Whatever further protest Eshan was going to make was drowned out as other retainers turned their anger on Miach.
“This is an outrage! Seggerat deserves the utmost respect!”
“You have no right to keep us from our residence!”
The outcry continued for some moments before Eshan shoved his way to the front.
“You cannot bring it here. It is an abomination.”
“Ladies. Sirs.” Miach’s voice, laced with power, cut through the babble. “I remind you that you are here, we are all here, at the Queen’s grace. She has charged me to learn the truth of this death and to use all available resources to do so.”
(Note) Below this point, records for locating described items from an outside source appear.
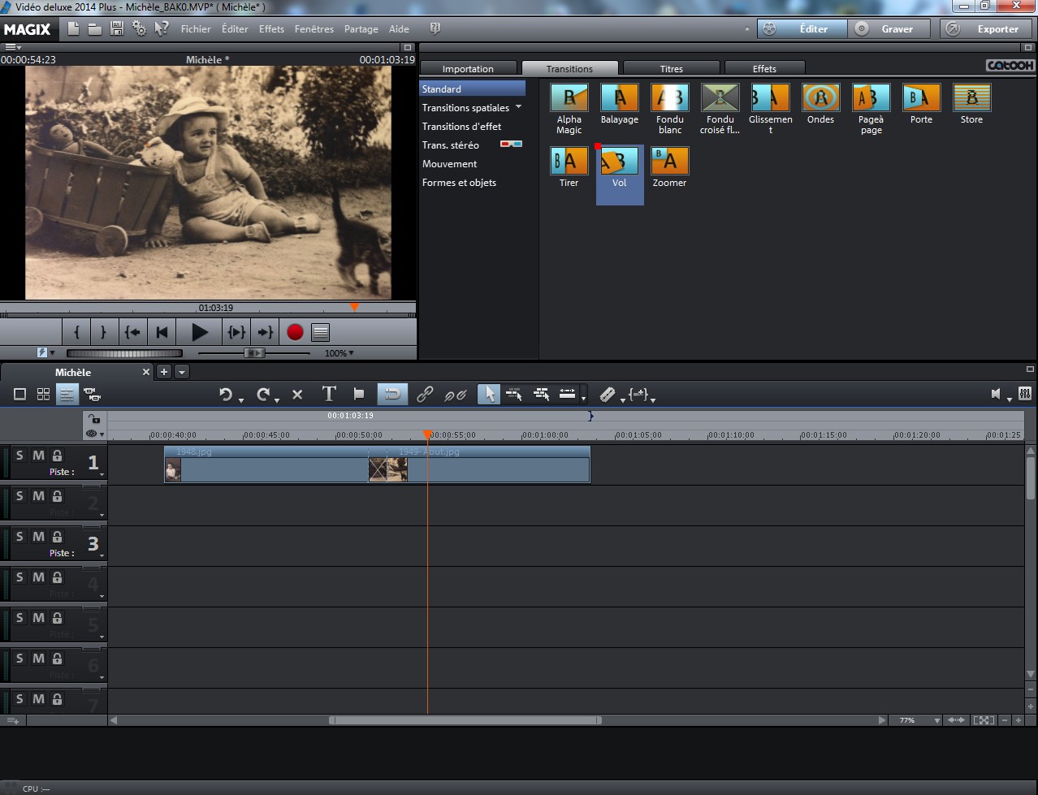Switch to the Titres tab
Image resolution: width=1038 pixels, height=795 pixels.
pyautogui.click(x=671, y=69)
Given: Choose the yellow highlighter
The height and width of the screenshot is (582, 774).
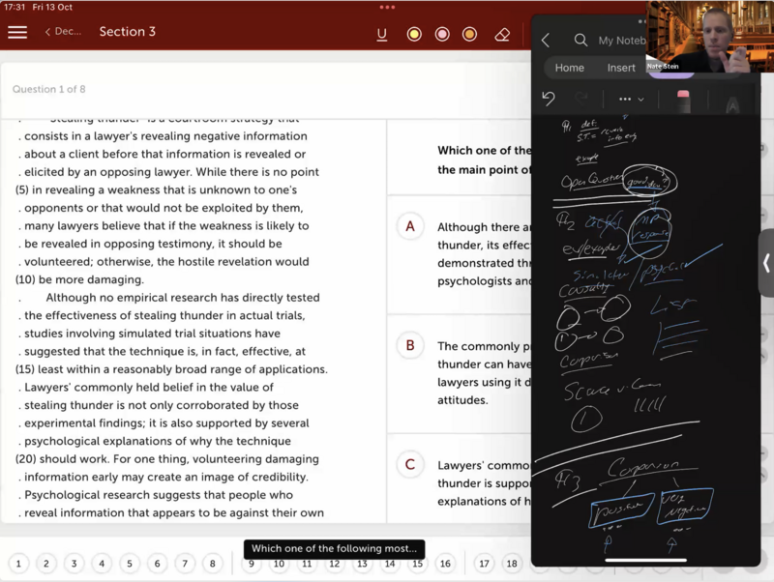Looking at the screenshot, I should [x=414, y=34].
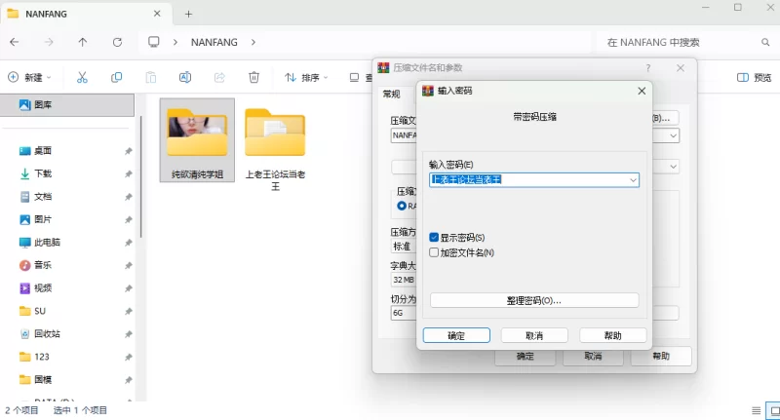
Task: Refresh the current folder view
Action: click(x=117, y=43)
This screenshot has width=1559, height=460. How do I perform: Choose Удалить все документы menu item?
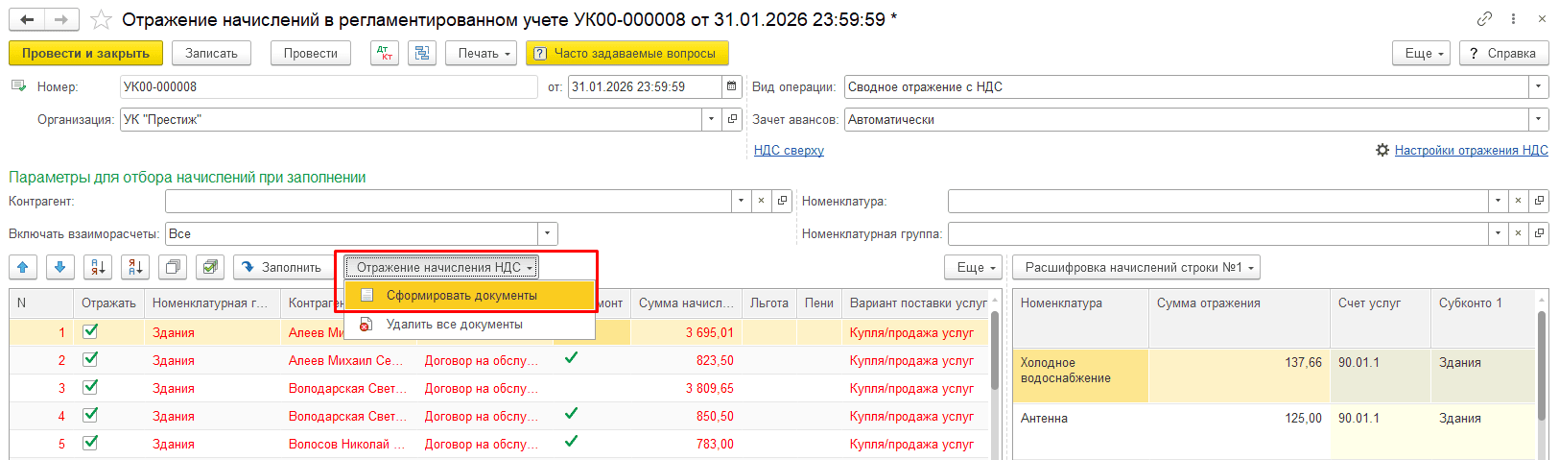454,325
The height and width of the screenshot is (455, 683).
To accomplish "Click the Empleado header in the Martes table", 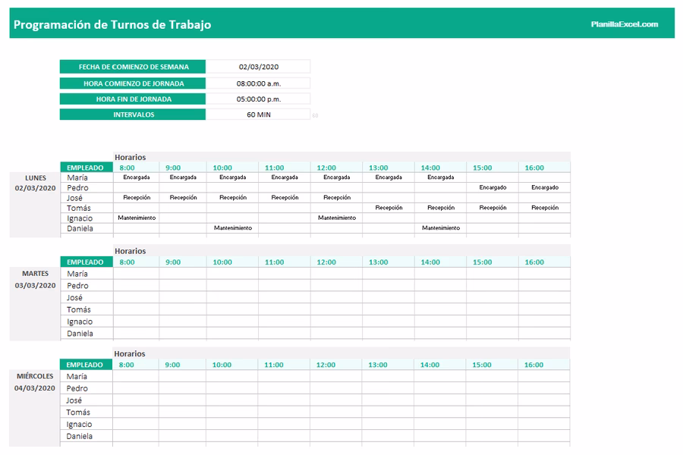I will pyautogui.click(x=86, y=262).
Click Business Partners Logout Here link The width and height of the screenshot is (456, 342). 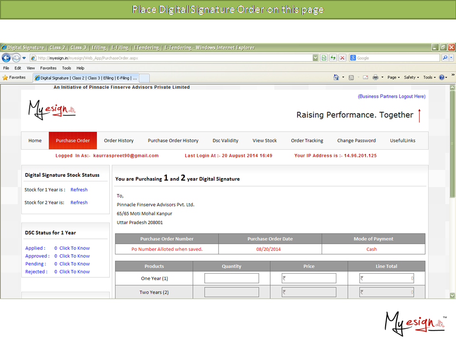click(x=391, y=96)
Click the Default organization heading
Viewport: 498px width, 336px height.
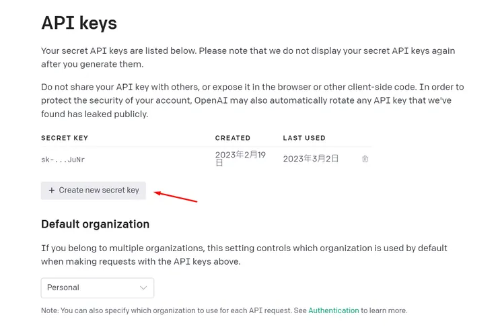95,224
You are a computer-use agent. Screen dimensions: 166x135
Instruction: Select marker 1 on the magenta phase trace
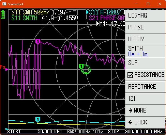[38, 42]
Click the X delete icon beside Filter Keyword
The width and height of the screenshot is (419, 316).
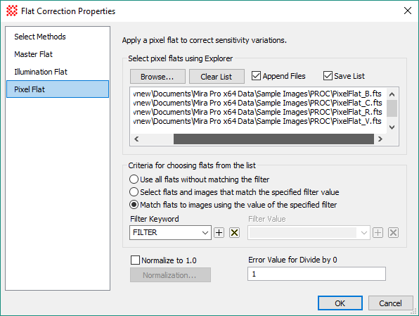(x=234, y=232)
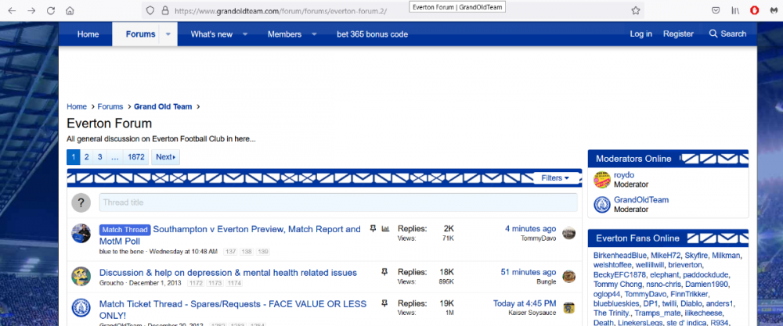Open the Filters dropdown

pyautogui.click(x=555, y=177)
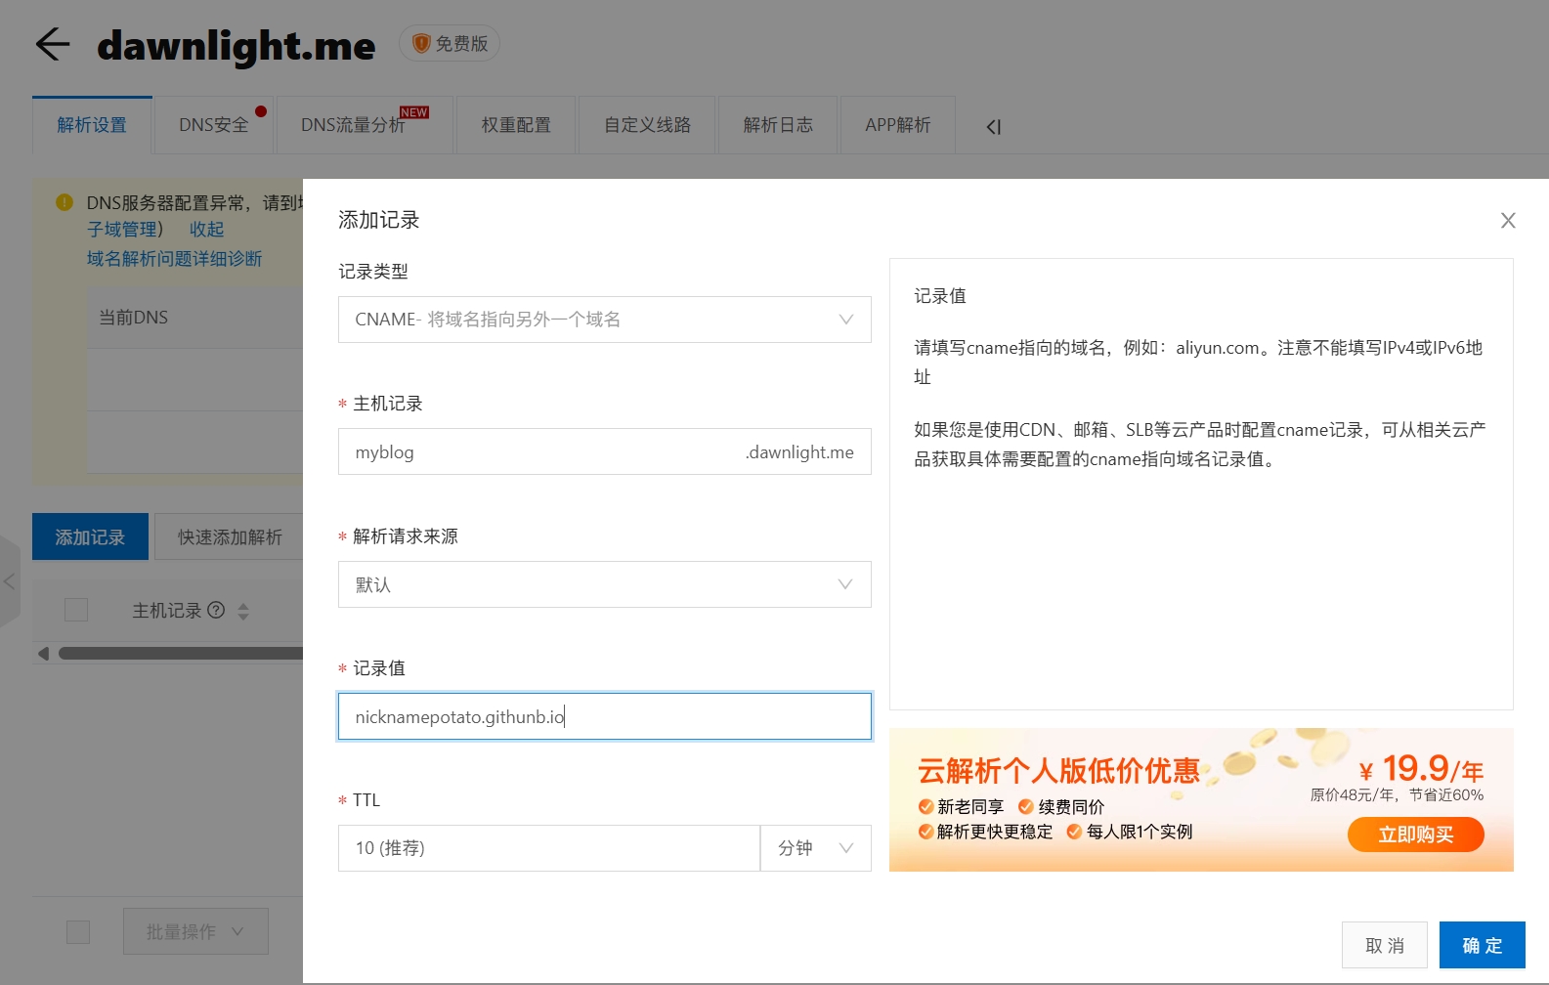
Task: Open the 权重配置 tab
Action: click(x=516, y=125)
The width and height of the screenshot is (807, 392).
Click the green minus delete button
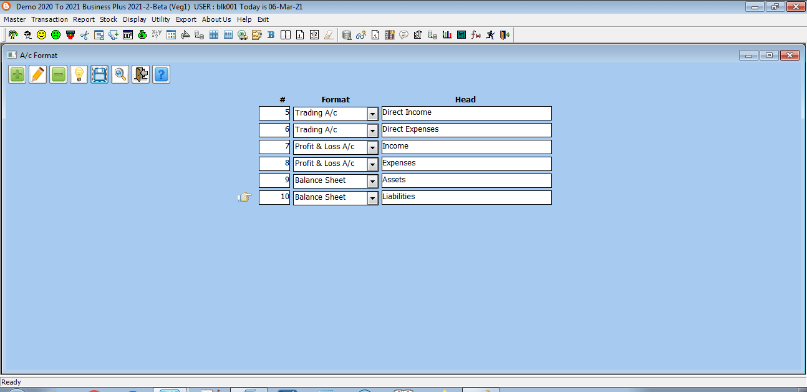[59, 75]
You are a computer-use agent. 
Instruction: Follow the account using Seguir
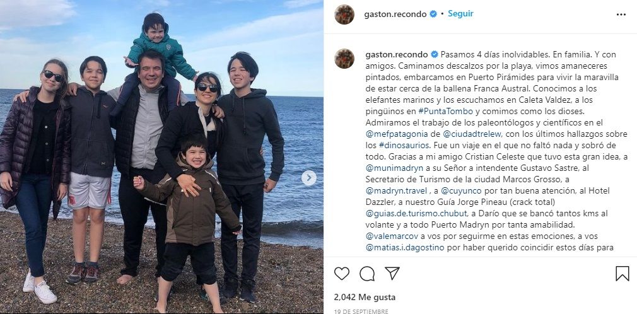(460, 14)
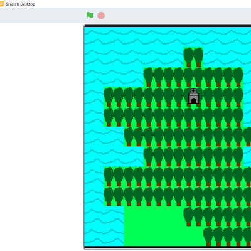
Task: Click the castle's dark arched doorway
Action: (x=194, y=100)
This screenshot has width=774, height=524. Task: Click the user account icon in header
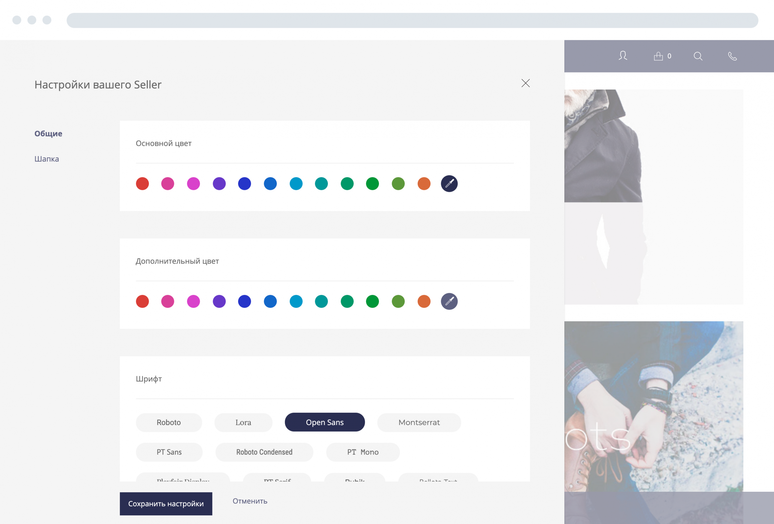pos(623,56)
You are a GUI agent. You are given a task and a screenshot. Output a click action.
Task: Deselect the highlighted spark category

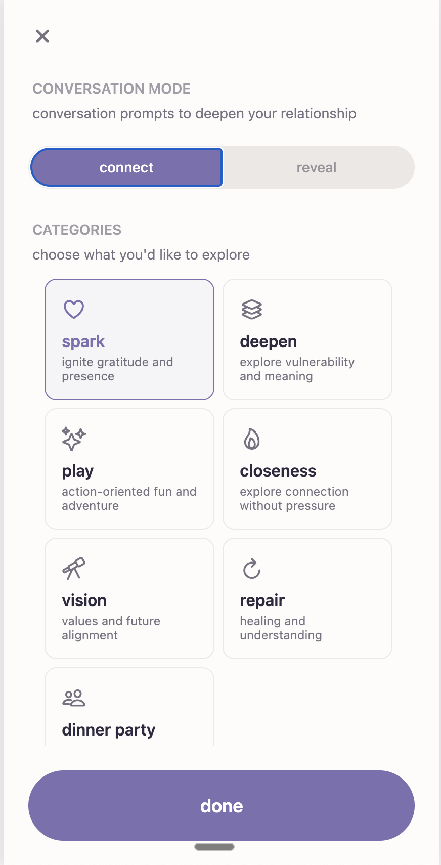[129, 339]
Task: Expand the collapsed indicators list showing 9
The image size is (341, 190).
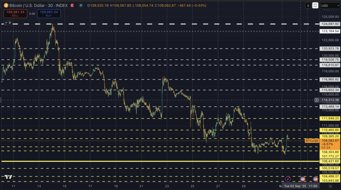Action: (x=7, y=23)
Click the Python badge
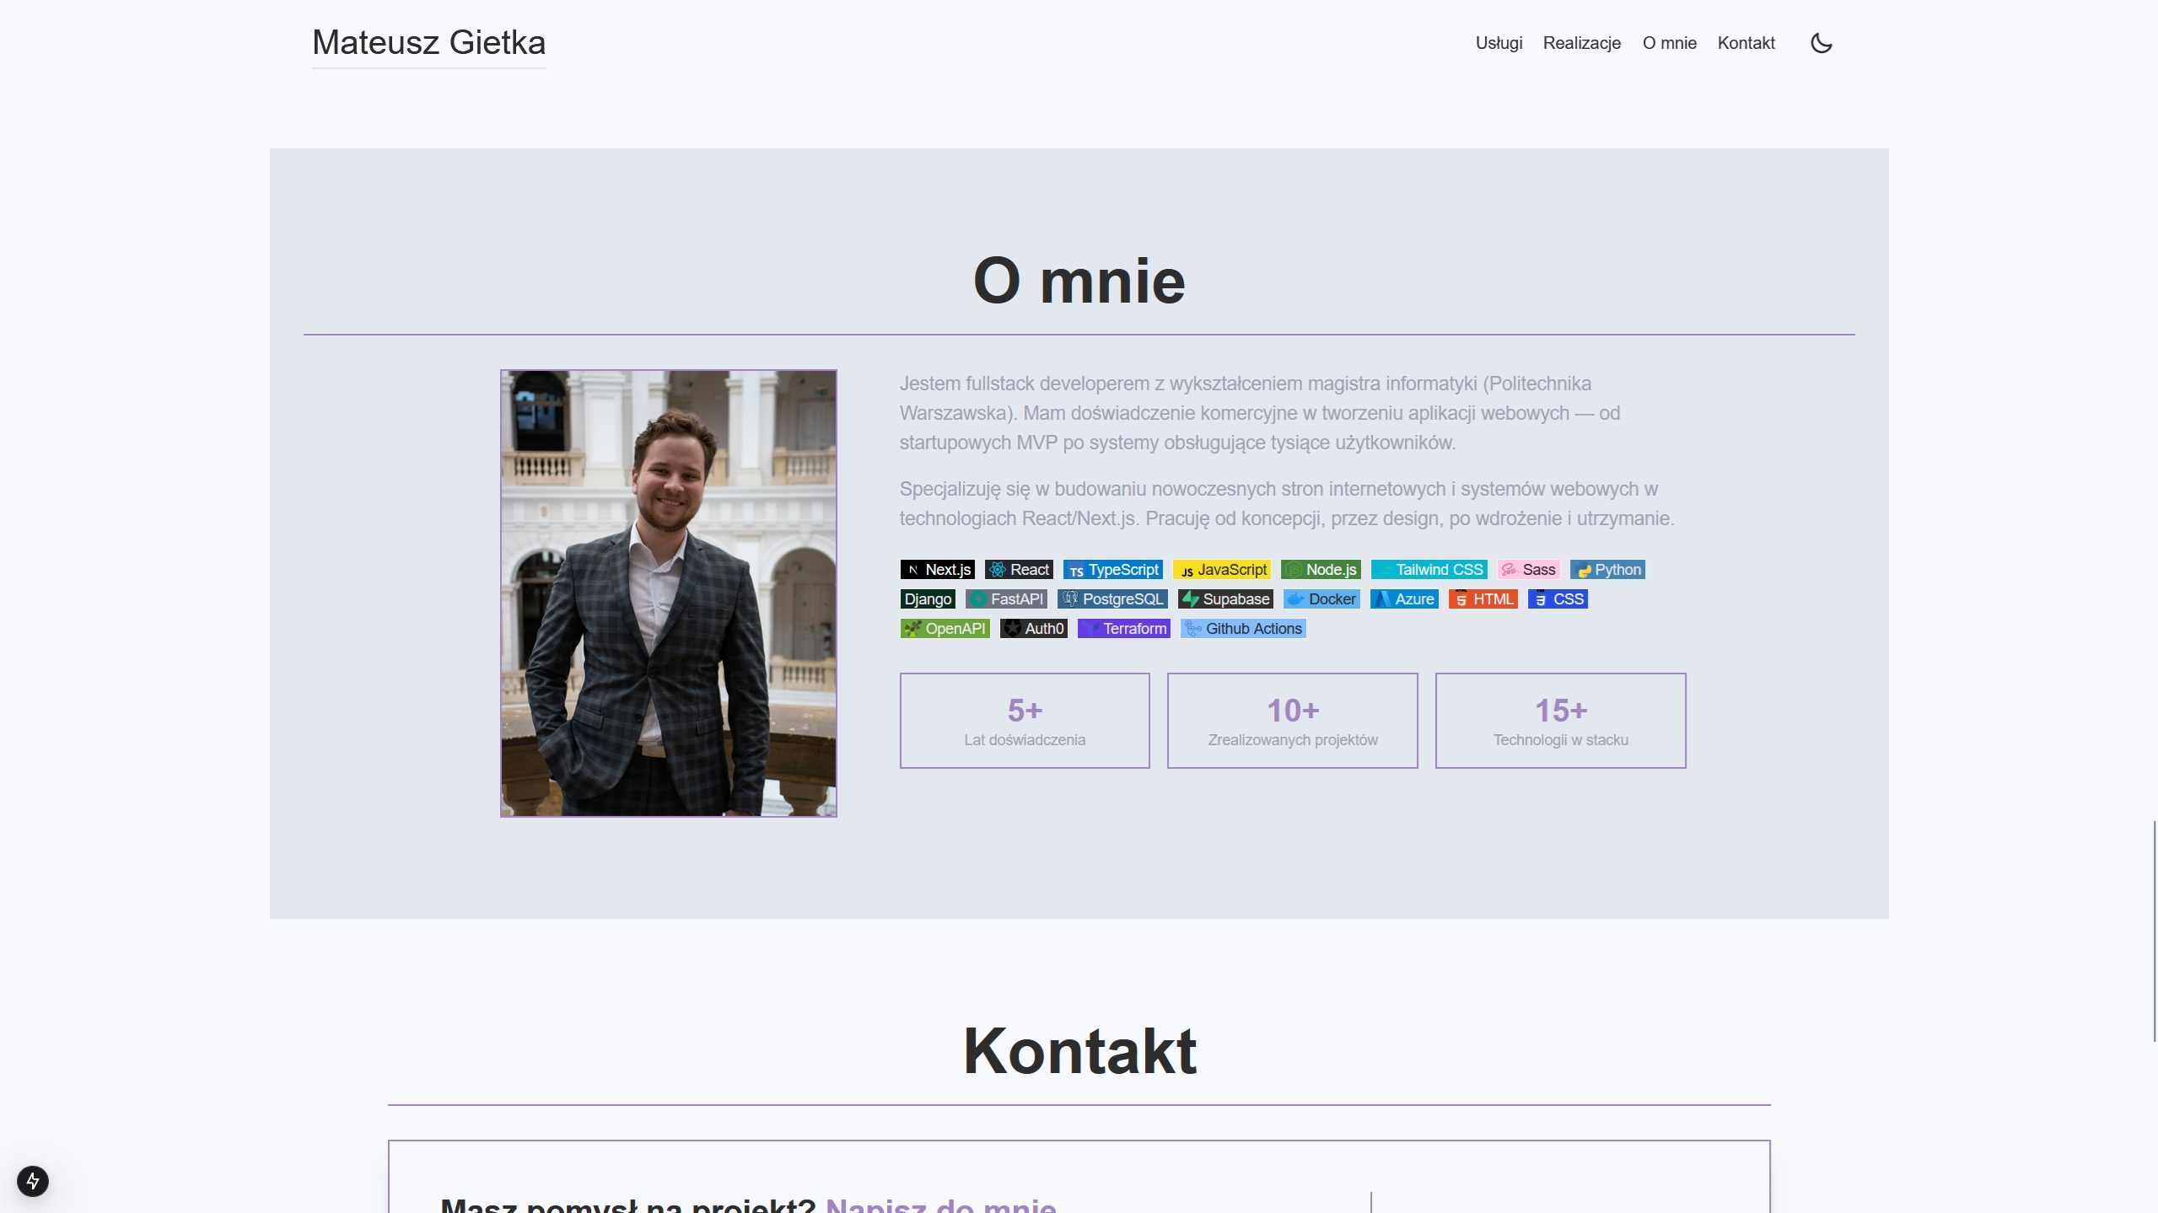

“It is a violation to bring it here.” Eshan spluttered the words, normally pale skin mottled red, lips trembling with the force of his feelings.
“The Lady Arrow has a commission from Preceptor Evellan and the Queen’s own command,” Kester said mildly.
Eshan’s mouth dropped and his lips moved soundlessly for several moments.
“You … you are part of this, my lord?”
“Eshan,” Kester said, “stand aside. We want to find out what happened here as badly as you.”
Eshan did not in fact step aside, but allowed himself to be gently steered out of the way by Kester. Arrow and Orlis slipped past, Arrow’s ears burning at the narrowed glares she received from the rest of the House’s retainers and a few comments, muttered loudly enough to carry to even her dull hearing.